INPUT DATA =>
────────────────

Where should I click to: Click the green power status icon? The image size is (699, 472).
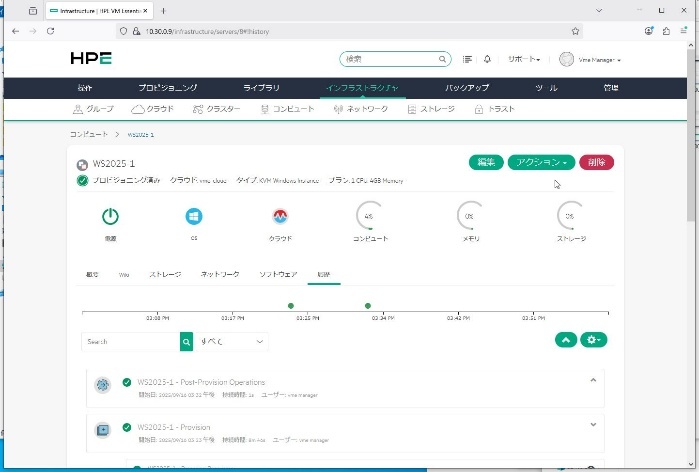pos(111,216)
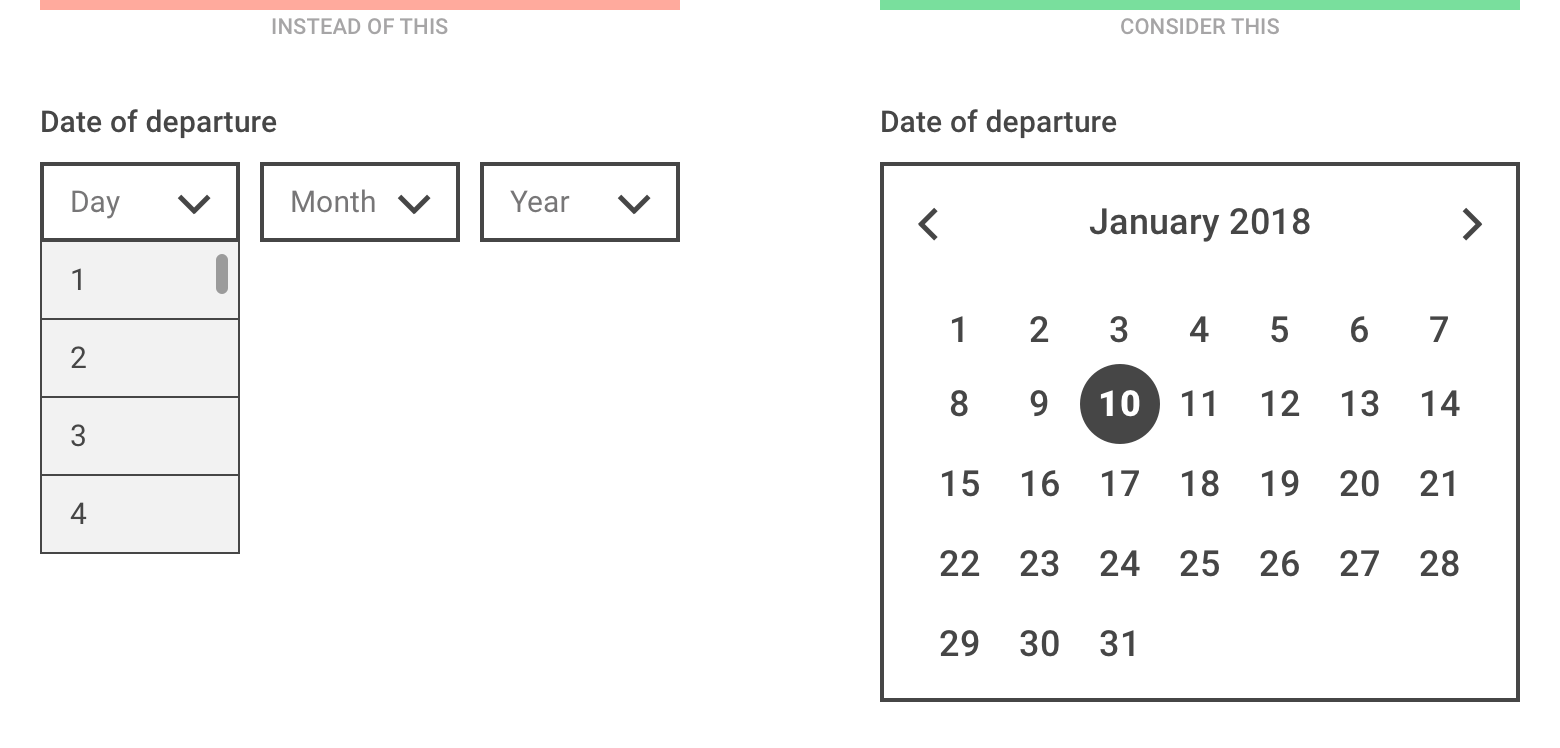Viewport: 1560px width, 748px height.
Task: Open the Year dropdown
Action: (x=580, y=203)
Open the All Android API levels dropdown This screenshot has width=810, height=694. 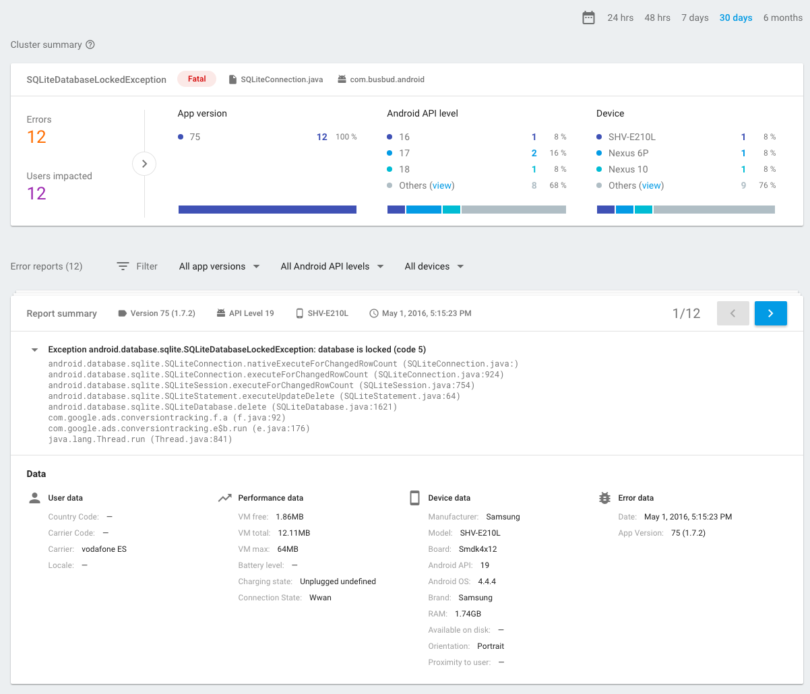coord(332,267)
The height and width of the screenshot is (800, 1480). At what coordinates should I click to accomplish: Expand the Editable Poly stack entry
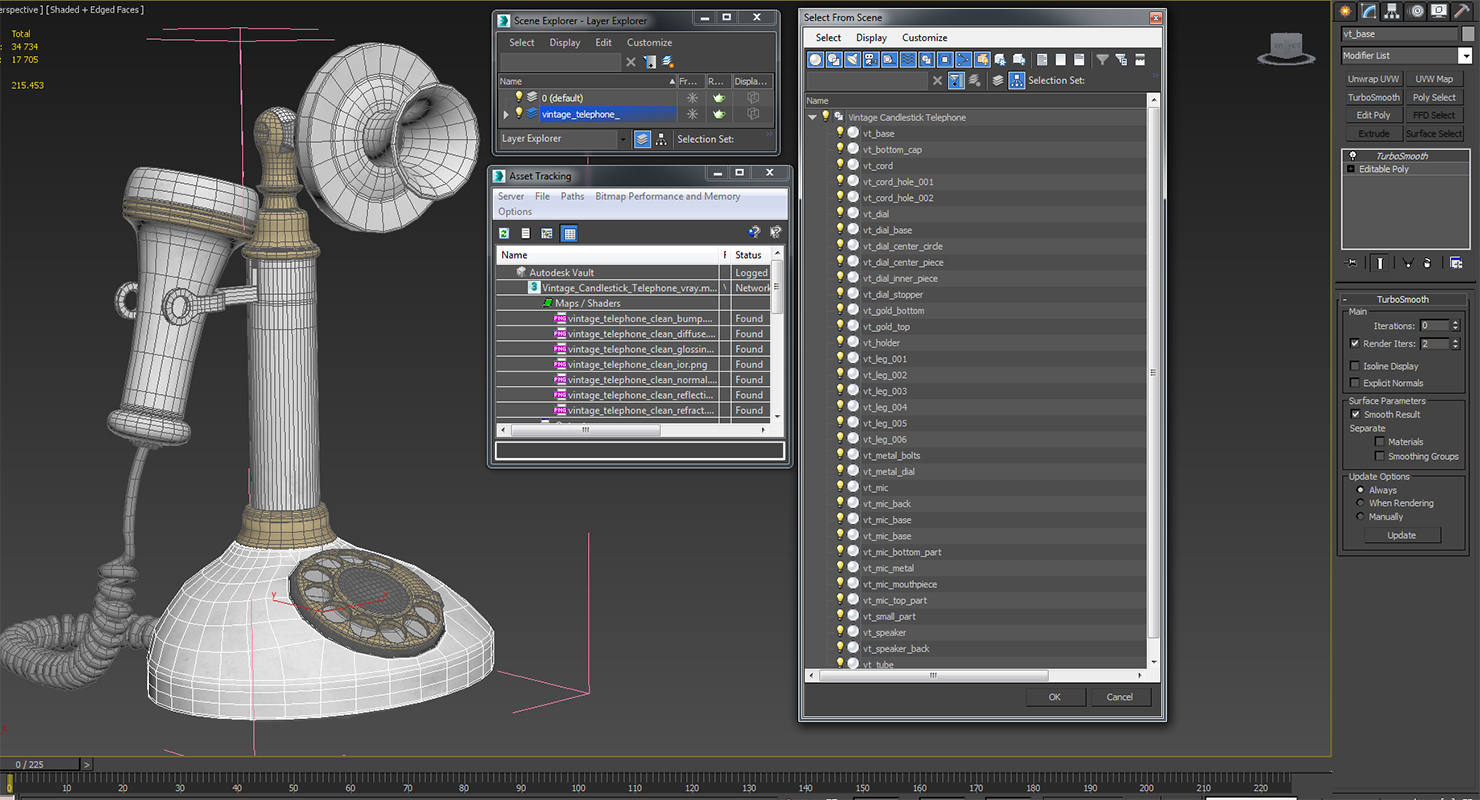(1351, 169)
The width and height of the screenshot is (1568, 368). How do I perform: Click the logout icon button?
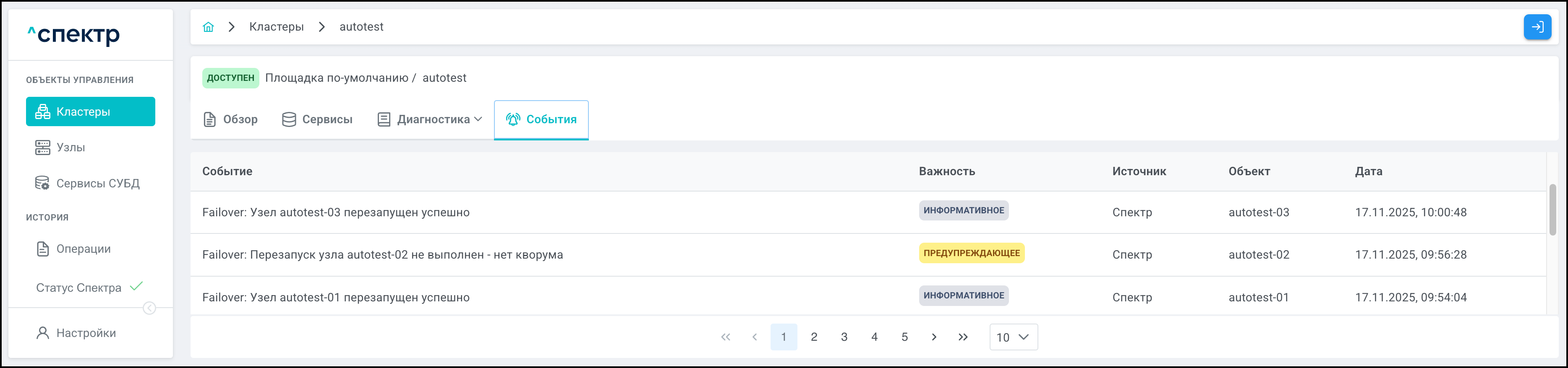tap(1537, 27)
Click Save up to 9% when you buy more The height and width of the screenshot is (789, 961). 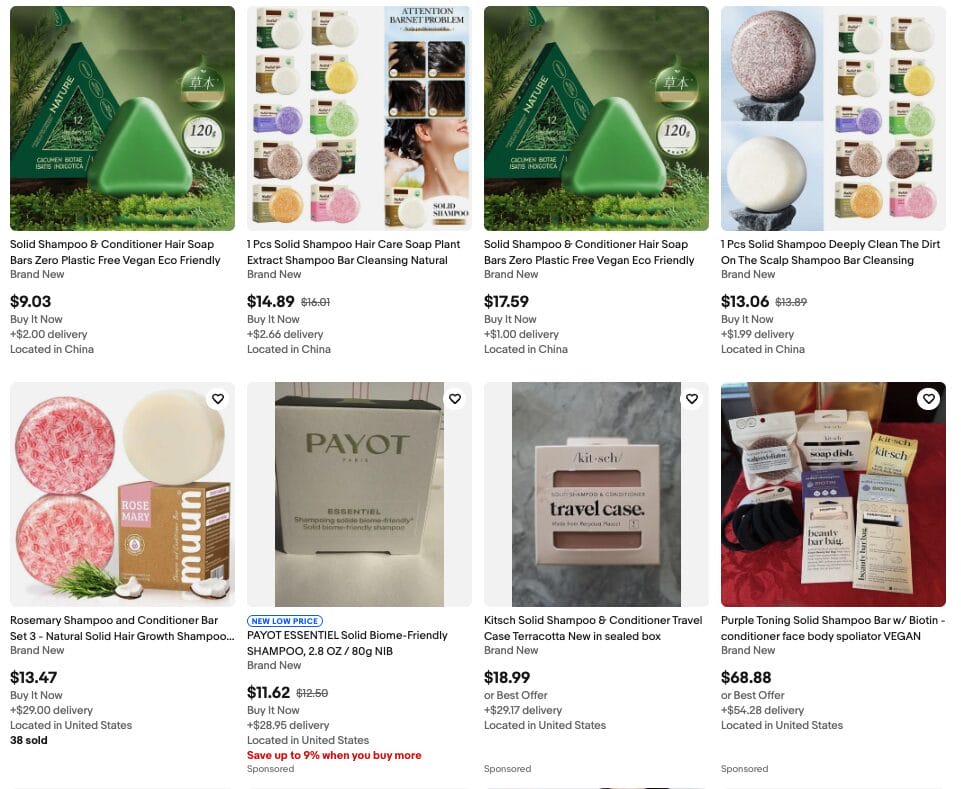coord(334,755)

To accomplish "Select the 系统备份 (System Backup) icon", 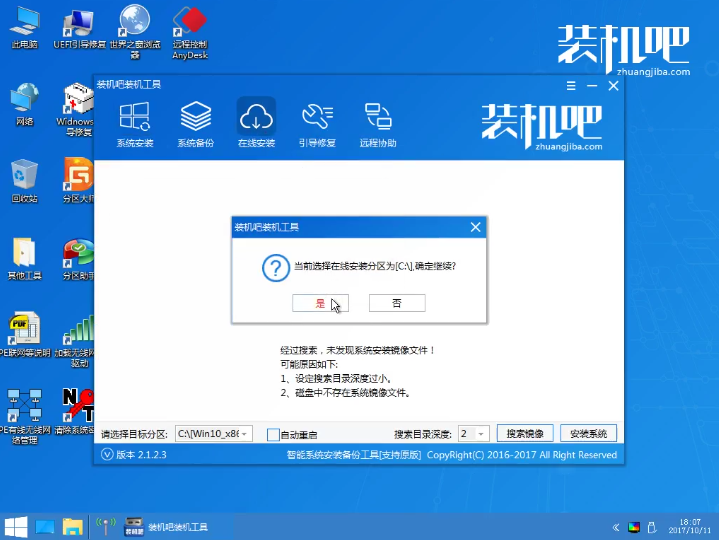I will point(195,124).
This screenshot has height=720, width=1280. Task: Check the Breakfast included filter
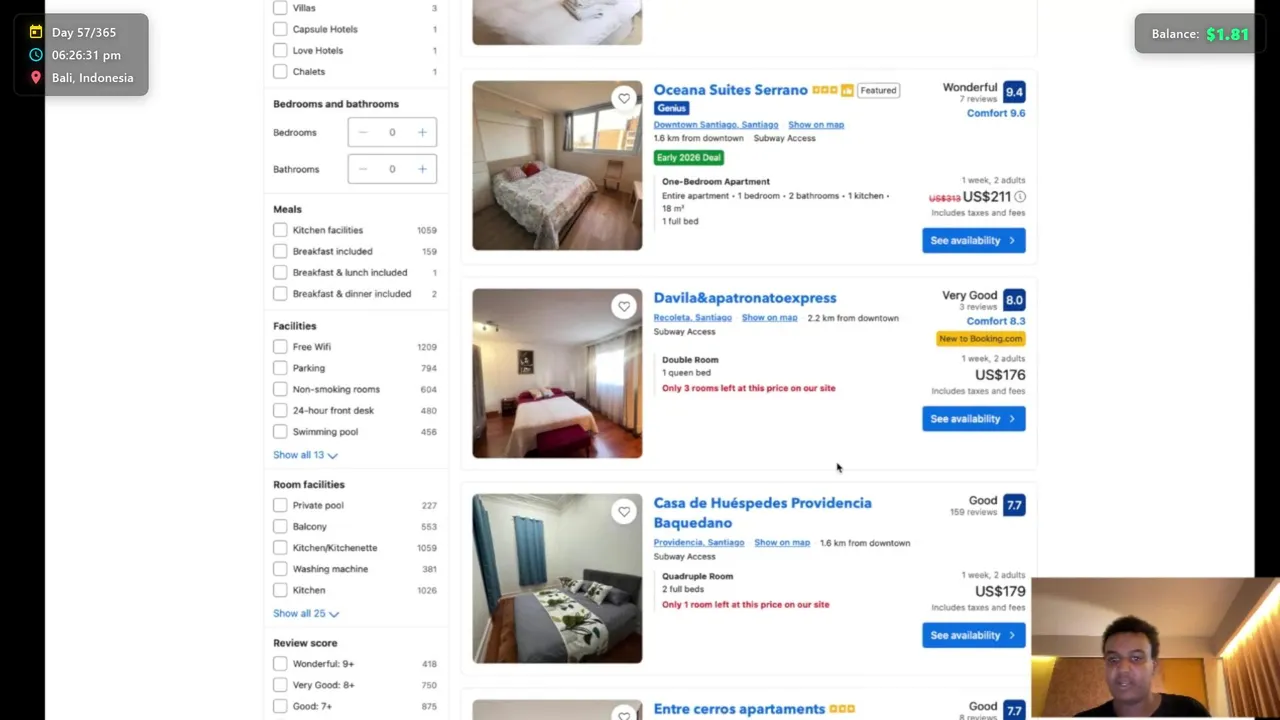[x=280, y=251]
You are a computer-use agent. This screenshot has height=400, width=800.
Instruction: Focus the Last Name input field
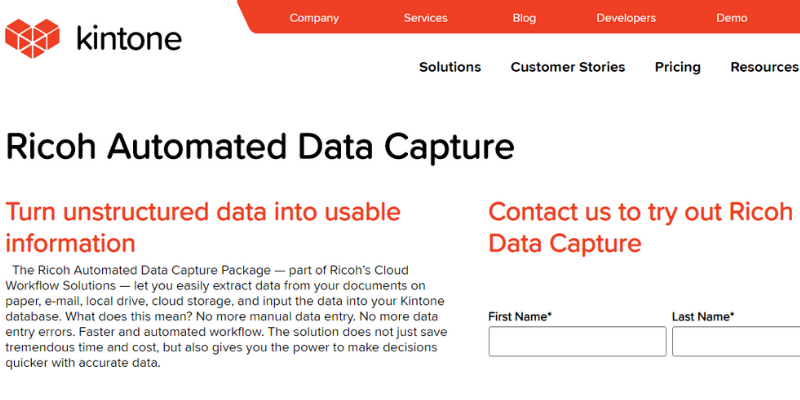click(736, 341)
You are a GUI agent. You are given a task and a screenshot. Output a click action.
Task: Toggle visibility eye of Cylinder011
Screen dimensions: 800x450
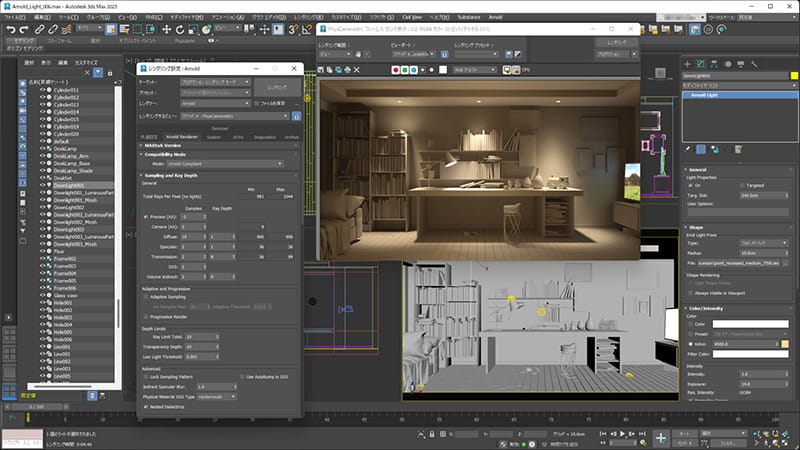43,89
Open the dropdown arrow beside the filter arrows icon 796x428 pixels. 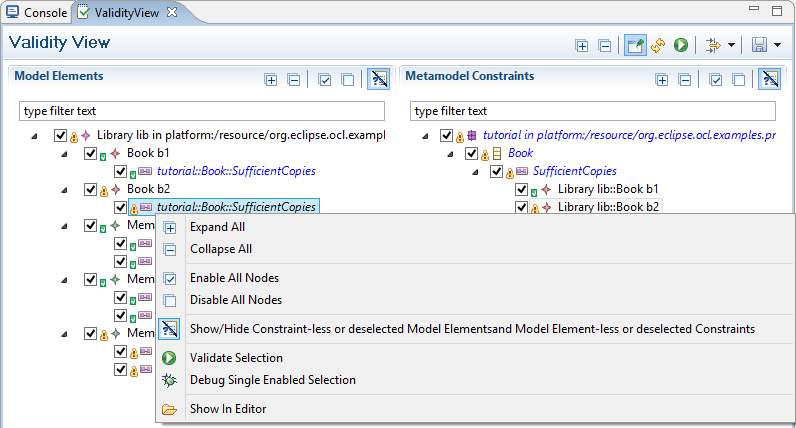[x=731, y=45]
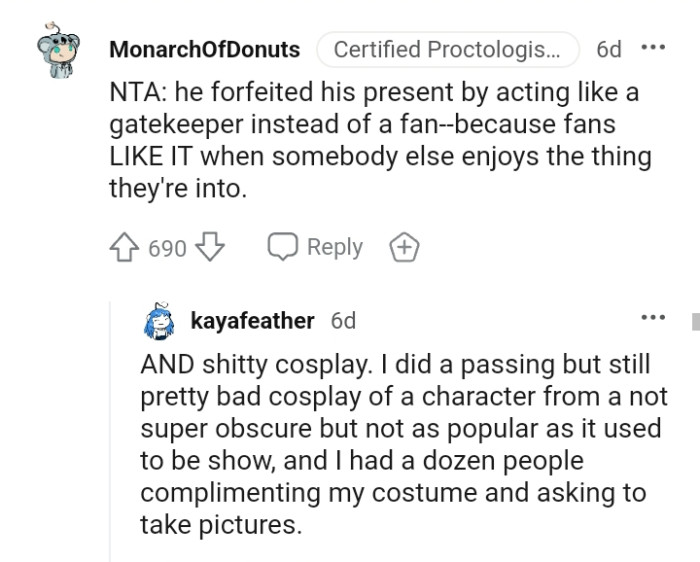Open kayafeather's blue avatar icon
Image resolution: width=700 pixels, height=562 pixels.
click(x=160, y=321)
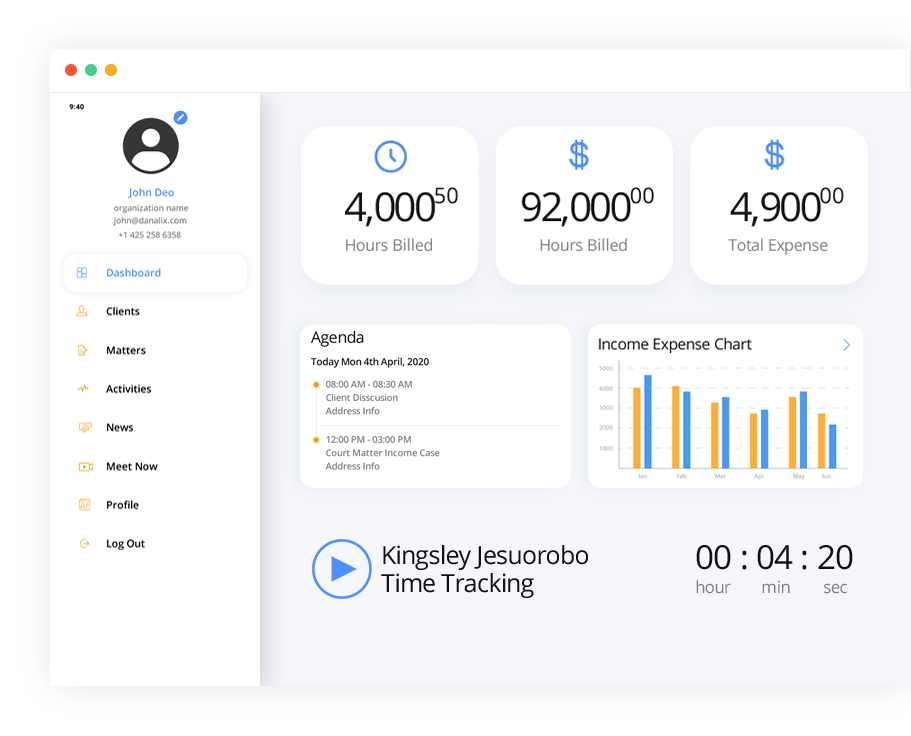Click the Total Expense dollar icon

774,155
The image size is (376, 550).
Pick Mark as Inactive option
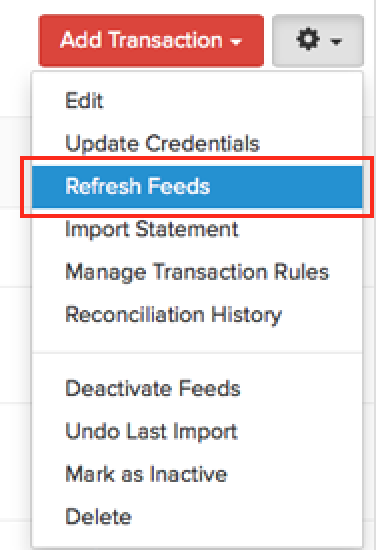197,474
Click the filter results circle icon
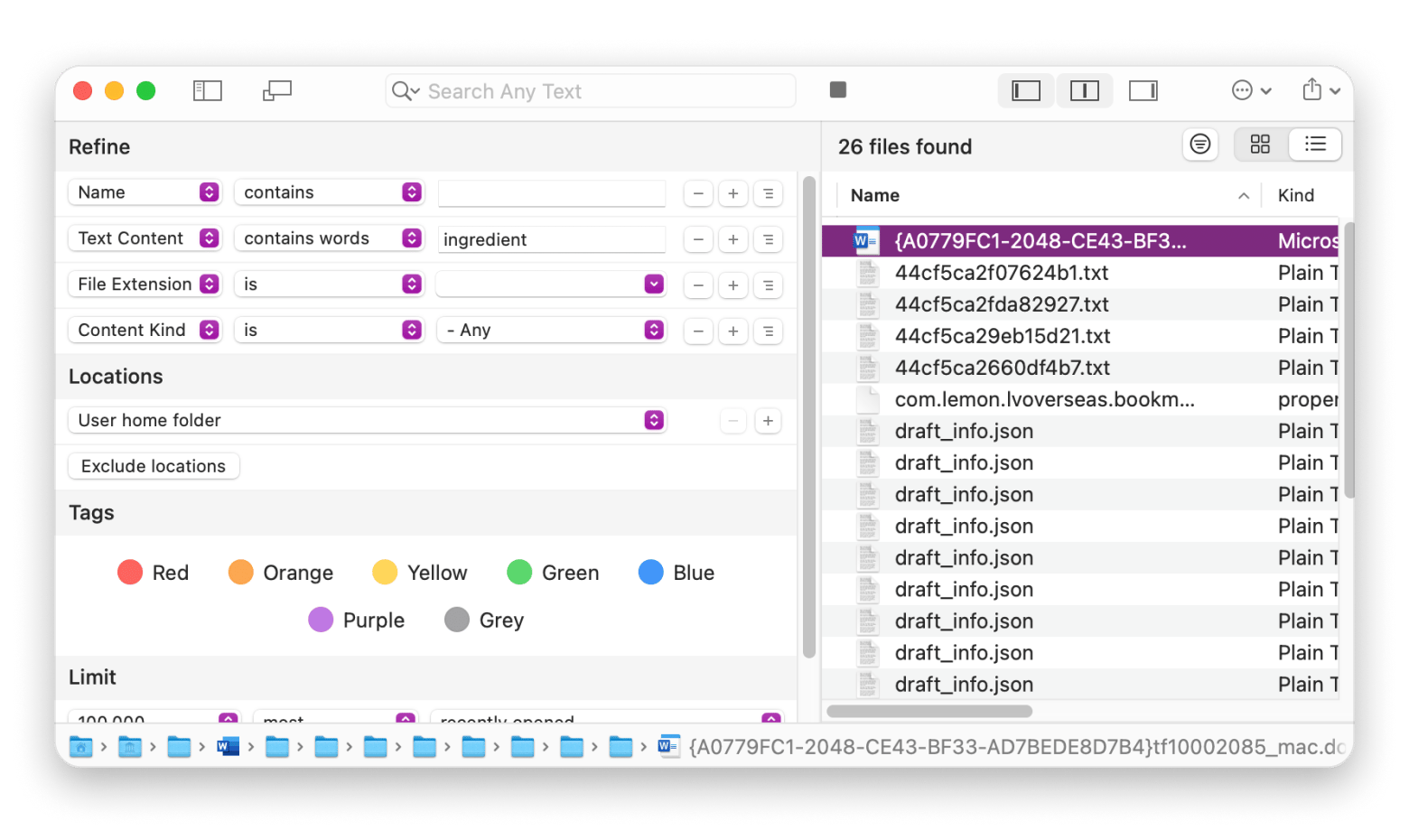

────────────────

TASK => Copy out every line of the data in which the word "agent" is found.

YOUR SOLUTION =>
You are a computer-use agent. This screenshot has height=400, width=800.
You are a GUI agent. You are given a task and a screenshot. Output a click action.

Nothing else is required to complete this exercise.